Riding Between the Algorithm and Life: A Final Reflection on Wang Wan’s Story

This is the seventh and final essay in my series on Delivering Food: The World of a Female Rider by Wang Wan.

Over the past few essays, Wang Wan has taken us into a world most people rarely see closely—the world of female food delivery riders. Through her writing we see the pressure of the algorithm, the fear of late penalties, the physical wear and tear on the body, and the particular vulnerabilities faced by women riders.

At first glance, this work appears to represent the harshness of the modern platform economy. The system measures every minute, calculates every route, and pushes riders to move faster and faster through the city.

But Wang Wan’s story is not only about hardship. It is also about how people continue to search for security, stability and dignity inside systems that often seem indifferent to human limits.

Like many migrant workers in China and globally, Wang Wan left her rural hometown at a young age and moved to the city in search of a livelihood. Over the years she tried 17 different jobs before becoming a food delivery rider. The work is physically demanding and often exhausting. Yet it also gives her something she values deeply: a sense of control over her own time.

She once wrote:   

“Although my time is broken into fragments and my body slowly wears down, I feel a certain peace of mind. There is always this work that I can return to, and through it I still have a life I can control.”

This sentence captures a simple truth about the lives of many workers. What people seek is very basic. They are simply looking for a way to support themselves independently.
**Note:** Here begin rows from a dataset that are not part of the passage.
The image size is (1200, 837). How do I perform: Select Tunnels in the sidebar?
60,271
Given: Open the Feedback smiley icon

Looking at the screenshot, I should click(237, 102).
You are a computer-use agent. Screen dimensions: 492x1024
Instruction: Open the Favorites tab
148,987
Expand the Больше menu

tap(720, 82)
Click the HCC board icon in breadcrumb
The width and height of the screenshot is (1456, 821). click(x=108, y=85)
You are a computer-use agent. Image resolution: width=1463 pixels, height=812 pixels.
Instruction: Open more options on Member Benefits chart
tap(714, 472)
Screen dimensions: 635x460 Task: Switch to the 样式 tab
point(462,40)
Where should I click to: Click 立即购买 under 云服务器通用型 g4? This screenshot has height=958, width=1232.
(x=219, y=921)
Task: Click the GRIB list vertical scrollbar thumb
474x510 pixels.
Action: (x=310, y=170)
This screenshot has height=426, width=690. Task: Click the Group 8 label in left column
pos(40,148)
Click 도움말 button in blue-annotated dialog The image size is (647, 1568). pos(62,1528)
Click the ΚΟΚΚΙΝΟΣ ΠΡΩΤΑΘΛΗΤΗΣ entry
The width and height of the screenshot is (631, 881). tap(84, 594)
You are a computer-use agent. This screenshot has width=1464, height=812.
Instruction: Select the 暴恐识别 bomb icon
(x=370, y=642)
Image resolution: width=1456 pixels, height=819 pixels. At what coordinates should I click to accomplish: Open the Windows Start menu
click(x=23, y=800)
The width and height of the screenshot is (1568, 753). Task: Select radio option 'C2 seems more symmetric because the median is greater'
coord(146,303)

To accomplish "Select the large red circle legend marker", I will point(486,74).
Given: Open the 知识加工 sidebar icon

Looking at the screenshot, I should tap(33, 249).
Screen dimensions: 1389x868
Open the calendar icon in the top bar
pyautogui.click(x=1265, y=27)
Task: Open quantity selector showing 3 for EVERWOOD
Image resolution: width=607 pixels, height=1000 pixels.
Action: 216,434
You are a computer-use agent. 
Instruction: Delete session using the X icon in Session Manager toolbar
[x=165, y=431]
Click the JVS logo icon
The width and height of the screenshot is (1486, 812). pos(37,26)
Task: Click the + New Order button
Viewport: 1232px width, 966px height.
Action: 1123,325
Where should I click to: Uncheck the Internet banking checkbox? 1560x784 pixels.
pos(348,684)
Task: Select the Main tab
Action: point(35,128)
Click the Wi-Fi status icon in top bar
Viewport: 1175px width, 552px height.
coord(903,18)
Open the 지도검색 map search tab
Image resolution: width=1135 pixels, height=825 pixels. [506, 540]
The story of Wang Wan’s mother expresses the same idea. When her mother proudly handed her the 200 yuan she had earned from doing small jobs, the money itself is insignificant. But the meaning behind it is: the ability to earn something through one’s own labor, without depending on others.

In recent years, there has been much discussion about platform labor. Journalists examine working conditions. Economists analyze labor markets. Sociologists debate about inequality. Each perspective reveals an important part of the story.

Yet Wang Wan’s book gives us something those analyses often miss: the voice of someone living inside the system.

She does not romanticize or glorify the work, nor does she see herself as a victim at the hand of the system. She understands the costs of the choices she has made, and accepts them with a calm and gratitude for being able to preserve a sense of dignity in the process.

Cities will continue to change. Technologies will evolve. New systems of work will replace old ones. Yet Wang Wan’s story stays with us, inviting us to think about the millions of people around the world whose lives resemble hers. For them, work rarely means glory or wealth or passion. More often, it means something very basic but just as important—the assurance that they can live by the work of their own hands.